▶ [What to work on]
A: In the HunyuanWorld guide, what standard file formats does the system export its results in?
B: Repeat word for word the part of the HunyuanWorld guide that opens with the words containing "1. A plain-language" and closes with "Is Being Solved?".

▶ [Text segment]
From a Sentence to a Walkable 3D World

A Practical Guide to Tencent HunyuanWorld 1.0

“To see a world in a grain of sand, and heaven in a wild flower.”
— William Blake, adapted as the project motto

teaser

Why This Guide Exists

If you have ever wished to turn a simple sentence or a single photograph into a fully-explorable 3D scene—one you can walk through in a web browser, import into Unity, or hand to a client—this post is for you.
HunyuanWorld 1.0 is the first open-source system that:

  • accepts either text or an image as input
  • produces a seamless 360° panorama
  • converts that panorama into a layered, textured 3D mesh
  • exports the result in standard formats (.obj, .ply, .drc)

Below you will find:

  1. A plain-language explanation of how the system works
  2. Benchmarks that compare it to earlier open models
  3. A step-by-step installation tested on Ubuntu 22.04 and Windows 11
  4. Ready-to-run commands for both text-to-world and image-to-world use cases
  5. Tips, FAQs, and community links—all drawn only from the official release notes and code base

What Problem Is Being Solved?

▶ [Stored data]
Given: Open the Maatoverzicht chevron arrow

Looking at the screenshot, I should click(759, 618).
--
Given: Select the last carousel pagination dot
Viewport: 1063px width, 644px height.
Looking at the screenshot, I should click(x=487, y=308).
--
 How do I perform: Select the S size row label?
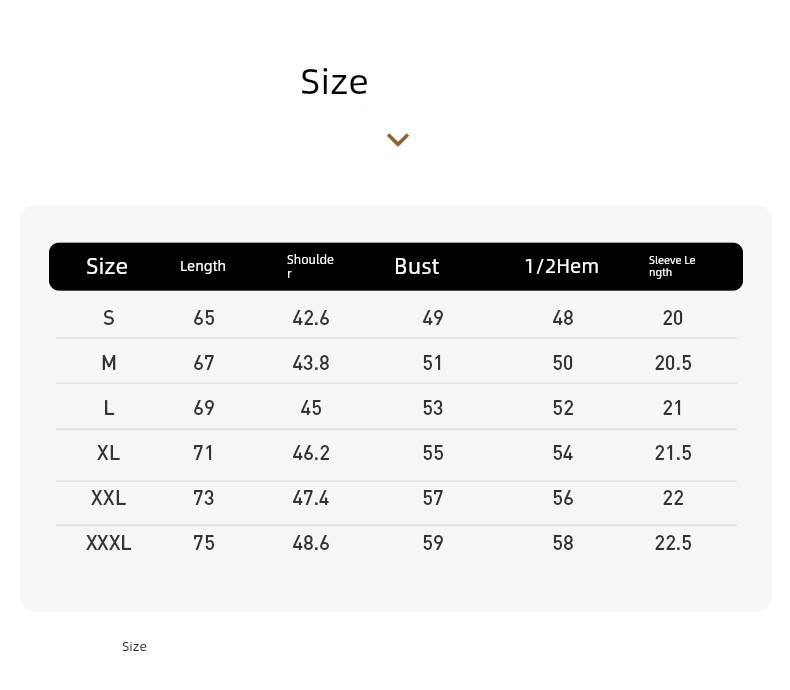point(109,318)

▶ [Written responses]
A: .obj, .ply, and .drc

B:
1. A plain-language explanation of how the system works
  2. Benchmarks that compare it to earlier open models
  3. A step-by-step installation tested on Ubuntu 22.04 and Windows 11
  4. Ready-to-run commands for both text-to-world and image-to-world use cases
  5. Tips, FAQs, and community links—all drawn only from the official release notes and code base

What Problem Is Being Solved?